Output the complete listing exactly.
Material provided Block Start
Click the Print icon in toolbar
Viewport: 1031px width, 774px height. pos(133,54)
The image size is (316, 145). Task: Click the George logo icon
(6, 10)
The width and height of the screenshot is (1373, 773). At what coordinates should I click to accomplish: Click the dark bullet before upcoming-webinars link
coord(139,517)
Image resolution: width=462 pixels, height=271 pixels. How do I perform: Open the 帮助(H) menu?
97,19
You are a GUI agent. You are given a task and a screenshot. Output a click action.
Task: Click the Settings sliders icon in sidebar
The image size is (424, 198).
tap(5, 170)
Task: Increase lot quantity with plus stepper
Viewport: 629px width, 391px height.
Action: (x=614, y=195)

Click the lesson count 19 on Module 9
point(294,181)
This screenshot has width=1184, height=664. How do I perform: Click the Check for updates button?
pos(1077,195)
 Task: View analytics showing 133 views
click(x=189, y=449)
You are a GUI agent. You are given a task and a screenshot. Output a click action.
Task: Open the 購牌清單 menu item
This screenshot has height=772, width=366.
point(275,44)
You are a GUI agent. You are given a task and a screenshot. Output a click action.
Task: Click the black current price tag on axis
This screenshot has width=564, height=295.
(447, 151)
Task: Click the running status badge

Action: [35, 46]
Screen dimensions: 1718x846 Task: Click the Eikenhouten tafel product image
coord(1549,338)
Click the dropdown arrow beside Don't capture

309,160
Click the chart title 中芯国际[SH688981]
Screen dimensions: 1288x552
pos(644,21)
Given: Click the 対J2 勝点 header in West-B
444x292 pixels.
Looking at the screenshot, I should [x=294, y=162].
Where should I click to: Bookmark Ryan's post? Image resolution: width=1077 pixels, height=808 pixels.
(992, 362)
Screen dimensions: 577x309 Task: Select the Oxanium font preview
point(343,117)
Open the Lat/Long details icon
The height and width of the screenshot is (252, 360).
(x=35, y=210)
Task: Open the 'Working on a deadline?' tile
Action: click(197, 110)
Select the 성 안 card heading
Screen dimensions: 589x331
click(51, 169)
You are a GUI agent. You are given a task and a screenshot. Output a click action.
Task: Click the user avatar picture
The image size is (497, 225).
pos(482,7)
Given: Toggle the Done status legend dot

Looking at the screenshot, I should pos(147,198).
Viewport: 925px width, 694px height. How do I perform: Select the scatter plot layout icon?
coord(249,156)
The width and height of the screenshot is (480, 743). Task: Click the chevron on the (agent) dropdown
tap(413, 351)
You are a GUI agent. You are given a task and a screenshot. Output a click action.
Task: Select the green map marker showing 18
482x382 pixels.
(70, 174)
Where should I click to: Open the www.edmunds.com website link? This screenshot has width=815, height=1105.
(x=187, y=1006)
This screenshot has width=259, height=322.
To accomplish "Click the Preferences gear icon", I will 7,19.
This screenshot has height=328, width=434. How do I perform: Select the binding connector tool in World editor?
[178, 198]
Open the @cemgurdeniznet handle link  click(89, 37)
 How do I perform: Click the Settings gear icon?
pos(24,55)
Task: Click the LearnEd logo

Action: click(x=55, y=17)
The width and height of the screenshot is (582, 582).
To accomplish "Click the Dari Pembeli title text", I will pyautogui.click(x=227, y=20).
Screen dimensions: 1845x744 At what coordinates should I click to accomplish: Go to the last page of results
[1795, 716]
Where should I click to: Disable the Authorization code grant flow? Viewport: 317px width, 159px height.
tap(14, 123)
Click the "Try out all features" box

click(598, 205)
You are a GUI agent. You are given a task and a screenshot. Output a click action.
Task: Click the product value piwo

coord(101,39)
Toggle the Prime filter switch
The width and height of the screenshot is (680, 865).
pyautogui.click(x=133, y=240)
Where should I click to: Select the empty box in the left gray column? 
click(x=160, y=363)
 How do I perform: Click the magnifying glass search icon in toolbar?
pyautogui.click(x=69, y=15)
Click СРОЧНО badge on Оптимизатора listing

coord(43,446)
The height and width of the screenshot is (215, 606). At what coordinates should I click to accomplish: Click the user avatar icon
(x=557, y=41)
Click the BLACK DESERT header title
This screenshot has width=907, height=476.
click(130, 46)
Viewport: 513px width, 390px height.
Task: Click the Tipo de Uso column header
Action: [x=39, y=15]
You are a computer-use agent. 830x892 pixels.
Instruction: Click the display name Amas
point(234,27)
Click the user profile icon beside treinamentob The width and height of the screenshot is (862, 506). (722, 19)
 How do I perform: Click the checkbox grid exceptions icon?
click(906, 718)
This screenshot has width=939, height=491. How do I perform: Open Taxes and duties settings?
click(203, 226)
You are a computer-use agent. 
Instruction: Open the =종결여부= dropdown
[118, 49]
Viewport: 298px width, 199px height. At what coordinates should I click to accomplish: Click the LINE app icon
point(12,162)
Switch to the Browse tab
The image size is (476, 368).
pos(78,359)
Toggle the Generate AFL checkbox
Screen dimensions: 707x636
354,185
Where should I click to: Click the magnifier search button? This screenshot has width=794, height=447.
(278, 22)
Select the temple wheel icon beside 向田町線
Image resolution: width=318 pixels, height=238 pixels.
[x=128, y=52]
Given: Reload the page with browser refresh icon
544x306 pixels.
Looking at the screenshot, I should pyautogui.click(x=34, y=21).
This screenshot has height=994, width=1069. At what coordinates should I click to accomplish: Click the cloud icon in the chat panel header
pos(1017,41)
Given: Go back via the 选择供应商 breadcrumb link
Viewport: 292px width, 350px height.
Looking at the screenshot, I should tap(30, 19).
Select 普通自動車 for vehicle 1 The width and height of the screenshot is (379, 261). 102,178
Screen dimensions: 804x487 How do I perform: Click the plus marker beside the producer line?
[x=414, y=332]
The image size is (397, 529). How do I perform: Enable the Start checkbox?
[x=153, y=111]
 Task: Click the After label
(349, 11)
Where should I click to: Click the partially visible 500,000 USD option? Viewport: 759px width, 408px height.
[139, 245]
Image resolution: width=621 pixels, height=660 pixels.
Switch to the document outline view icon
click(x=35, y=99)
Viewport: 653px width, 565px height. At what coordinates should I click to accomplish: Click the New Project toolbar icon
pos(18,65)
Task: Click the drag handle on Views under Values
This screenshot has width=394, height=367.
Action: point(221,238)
Material provided Block End
*Reply to the task*:
Click the Print icon in toolbar
Viewport: 1031px width, 774px height. pos(133,54)
The image size is (316, 145). Task: Click the George logo icon
(6, 10)
The width and height of the screenshot is (1373, 773). At what coordinates should I click to accomplish: Click the dark bullet before upcoming-webinars link
coord(139,517)
Image resolution: width=462 pixels, height=271 pixels. How do I perform: Open the 帮助(H) menu?
97,19
You are a GUI agent. You are given a task and a screenshot. Output a click action.
Task: Click the Settings sliders icon in sidebar
The image size is (424, 198).
tap(5, 170)
Task: Increase lot quantity with plus stepper
Viewport: 629px width, 391px height.
Action: (x=614, y=195)

Click the lesson count 19 on Module 9
point(294,181)
This screenshot has width=1184, height=664. How do I perform: Click the Check for updates button?
pos(1077,195)
 Task: View analytics showing 133 views
click(x=189, y=449)
You are a GUI agent. You are given a task and a screenshot. Output a click action.
Task: Open the 購牌清單 menu item
This screenshot has height=772, width=366.
point(275,44)
You are a GUI agent. You are given a task and a screenshot. Output a click action.
Task: Click the black current price tag on axis
This screenshot has width=564, height=295.
(447, 151)
Task: Click the running status badge

Action: [35, 46]
Screen dimensions: 1718x846 Task: Click the Eikenhouten tafel product image
coord(1549,338)
Click the dropdown arrow beside Don't capture

309,160
Click the chart title 中芯国际[SH688981]
Screen dimensions: 1288x552
pos(644,21)
Given: Click the 対J2 勝点 header in West-B
444x292 pixels.
Looking at the screenshot, I should [x=294, y=162].
Where should I click to: Bookmark Ryan's post? Image resolution: width=1077 pixels, height=808 pixels.
(992, 362)
Screen dimensions: 577x309 Task: Select the Oxanium font preview
point(343,117)
Open the Lat/Long details icon
The height and width of the screenshot is (252, 360).
(x=35, y=210)
Task: Open the 'Working on a deadline?' tile
Action: click(197, 110)
Select the 성 안 card heading
Screen dimensions: 589x331
click(51, 169)
You are a GUI agent. You are given a task and a screenshot. Output a click action.
Task: Click the user avatar picture
The image size is (497, 225).
pos(482,7)
Given: Toggle the Done status legend dot

Looking at the screenshot, I should pos(147,198).
Viewport: 925px width, 694px height. How do I perform: Select the scatter plot layout icon?
coord(249,156)
The width and height of the screenshot is (480, 743). Task: Click the chevron on the (agent) dropdown
tap(413, 351)
You are a GUI agent. You are given a task and a screenshot. Output a click action.
Task: Select the green map marker showing 18
482x382 pixels.
(70, 174)
Where should I click to: Open the www.edmunds.com website link? This screenshot has width=815, height=1105.
(x=187, y=1006)
This screenshot has width=259, height=322.
To accomplish "Click the Preferences gear icon", I will 7,19.
This screenshot has height=328, width=434. How do I perform: Select the binding connector tool in World editor?
[178, 198]
Open the @cemgurdeniznet handle link  click(89, 37)
 How do I perform: Click the Settings gear icon?
pos(24,55)
Task: Click the LearnEd logo

Action: click(x=55, y=17)
The width and height of the screenshot is (582, 582).
To accomplish "Click the Dari Pembeli title text", I will pyautogui.click(x=227, y=20).
Screen dimensions: 1845x744 At what coordinates should I click to accomplish: Go to the last page of results
[1795, 716]
Where should I click to: Disable the Authorization code grant flow? Viewport: 317px width, 159px height.
tap(14, 123)
Click the "Try out all features" box

click(598, 205)
You are a GUI agent. You are given a task and a screenshot. Output a click action.
Task: Click the product value piwo

coord(101,39)
Toggle the Prime filter switch
The width and height of the screenshot is (680, 865).
pyautogui.click(x=133, y=240)
Where should I click to: Select the empty box in the left gray column? 
click(x=160, y=363)
 How do I perform: Click the magnifying glass search icon in toolbar?
pyautogui.click(x=69, y=15)
Click СРОЧНО badge on Оптимизатора listing

coord(43,446)
The height and width of the screenshot is (215, 606). At what coordinates should I click to accomplish: Click the user avatar icon
(x=557, y=41)
Click the BLACK DESERT header title
This screenshot has width=907, height=476.
click(130, 46)
Viewport: 513px width, 390px height.
Task: Click the Tipo de Uso column header
Action: [x=39, y=15]
You are a computer-use agent. 830x892 pixels.
Instruction: Click the display name Amas
point(234,27)
Click the user profile icon beside treinamentob The width and height of the screenshot is (862, 506). (722, 19)
 How do I perform: Click the checkbox grid exceptions icon?
click(906, 718)
This screenshot has width=939, height=491. How do I perform: Open Taxes and duties settings?
click(203, 226)
You are a computer-use agent. 
Instruction: Open the =종결여부= dropdown
[118, 49]
Viewport: 298px width, 199px height. At what coordinates should I click to accomplish: Click the LINE app icon
point(12,162)
Switch to the Browse tab
The image size is (476, 368).
pos(78,359)
Toggle the Generate AFL checkbox
Screen dimensions: 707x636
354,185
Where should I click to: Click the magnifier search button? This screenshot has width=794, height=447.
(278, 22)
Select the temple wheel icon beside 向田町線
Image resolution: width=318 pixels, height=238 pixels.
[x=128, y=52]
Given: Reload the page with browser refresh icon
544x306 pixels.
Looking at the screenshot, I should pyautogui.click(x=34, y=21).
This screenshot has height=994, width=1069. At what coordinates should I click to accomplish: Click the cloud icon in the chat panel header
pos(1017,41)
Given: Go back via the 选择供应商 breadcrumb link
Viewport: 292px width, 350px height.
Looking at the screenshot, I should tap(30, 19).
Select 普通自動車 for vehicle 1 The width and height of the screenshot is (379, 261). 102,178
Screen dimensions: 804x487 How do I perform: Click the plus marker beside the producer line?
[x=414, y=332]
The image size is (397, 529). How do I perform: Enable the Start checkbox?
[x=153, y=111]
 Task: Click the After label
(349, 11)
Where should I click to: Click the partially visible 500,000 USD option? Viewport: 759px width, 408px height.
[139, 245]
Image resolution: width=621 pixels, height=660 pixels.
Switch to the document outline view icon
click(x=35, y=99)
Viewport: 653px width, 565px height. At what coordinates should I click to accomplish: Click the New Project toolbar icon
pos(18,65)
Task: Click the drag handle on Views under Values
This screenshot has width=394, height=367.
Action: point(221,238)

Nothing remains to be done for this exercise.